# Audi launches 'Race Experience'



## Phunkshon (Nov 16, 2005)

_Quote »_Ingolstadt, March 3, 2010 – The Audi driving experience is expanding its portfolio by offering an opportunity that is unique in the world: effective immediately, Audi customers with sporting ambitions can book exclusive racing commitments with the Audi R8 LMS. Audi is making its Le Mans-winning team available for this purpose.
“For the first time, the Audi race experience offers customers the opportunity to participate in a race with a professional Audi ‘factory’ team without having to enter into a long-term commitment or to make a high financial investment,” explains Klaus Demel, who is in charge of the Audi driving experience. “I’m very happy that we’ve been able to win Audi Sport and Reinhold Joest’s team as a partners for this project.”
The Audi R8 LMS that has been specifically developed for use in customer sport and was the GT3 car to be beaten last year right in its first racing season provides the base for the new Audi race experience. In addition, as many as 120 customers had the opportunity of an active driving experience with the 386-kW mid-engine sports car at the end of October 2009 during the Audi sportscar experience.
The Audi race experience now marks the next stage. It offers customers the opportunity to contest races with the Audi R8 LMS themselves – on request even together with professional race drivers. The vehicles will be prepared and fielded by one of the world’s most successful sports car teams: the squad of Reinhold Joest that has won the famous 24 Hours of Le Mans as many as six times for Audi and that will again compete in the French endurance classic on June 12/13 with the latest-specification Audi R15 TDI.
“Actually, the idea of letting customers contest races with a high-caliber sports car like the R8 LMS could only have come from Audi,” says Ralf Jüttner, Managing Director of Joest Racing GmbH. “Although this is an unusual task for us it is, no doubt, a very interesting one as well. We’re proud to have been selected as the race team.”

==================================================

--- PROMPT ---
Can you transcribe the Audi race experience announcement above word for word, beginning at the words "# Audi launches" and stopping after "for this purpose."?

--- RAW DATA ---

==================================================

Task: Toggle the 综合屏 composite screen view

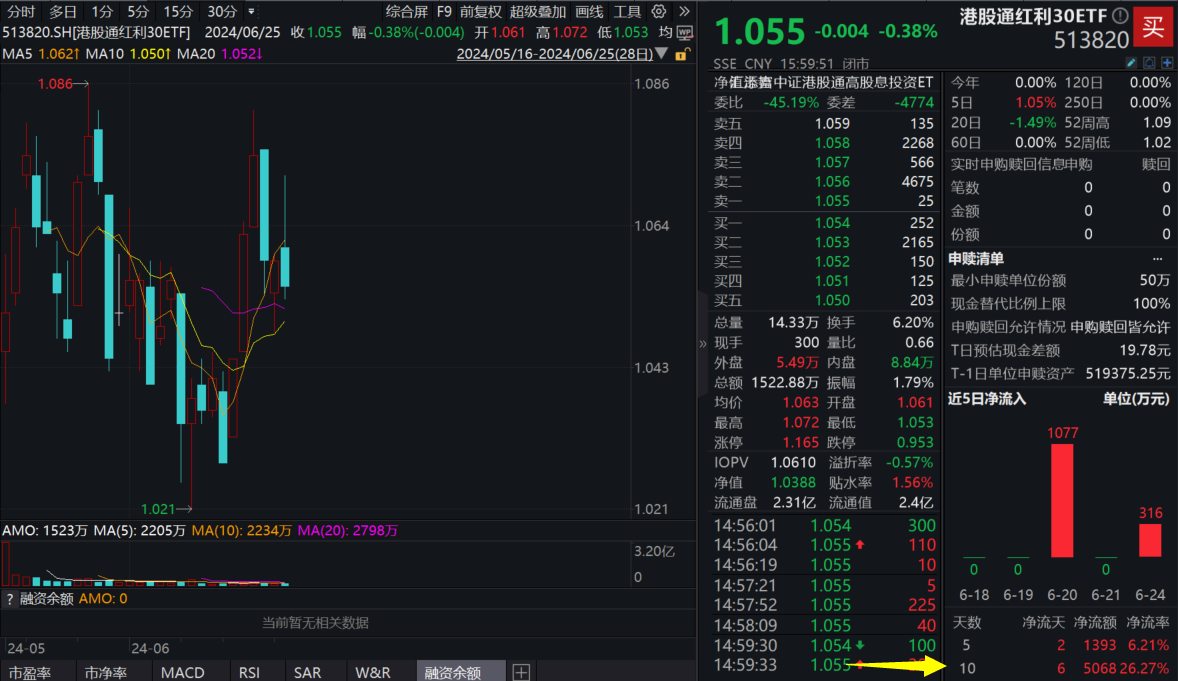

==================================================

--- SOLUTION FOR THIS PROBLEM ---
# Audi launches 'Race Experience'



## Phunkshon (Nov 16, 2005)

_Quote »_Ingolstadt, March 3, 2010 – The Audi driving experience is expanding its portfolio by offering an opportunity that is unique in the world: effective immediately, Audi customers with sporting ambitions can book exclusive racing commitments with the Audi R8 LMS. Audi is making its Le Mans-winning team available for this purpose.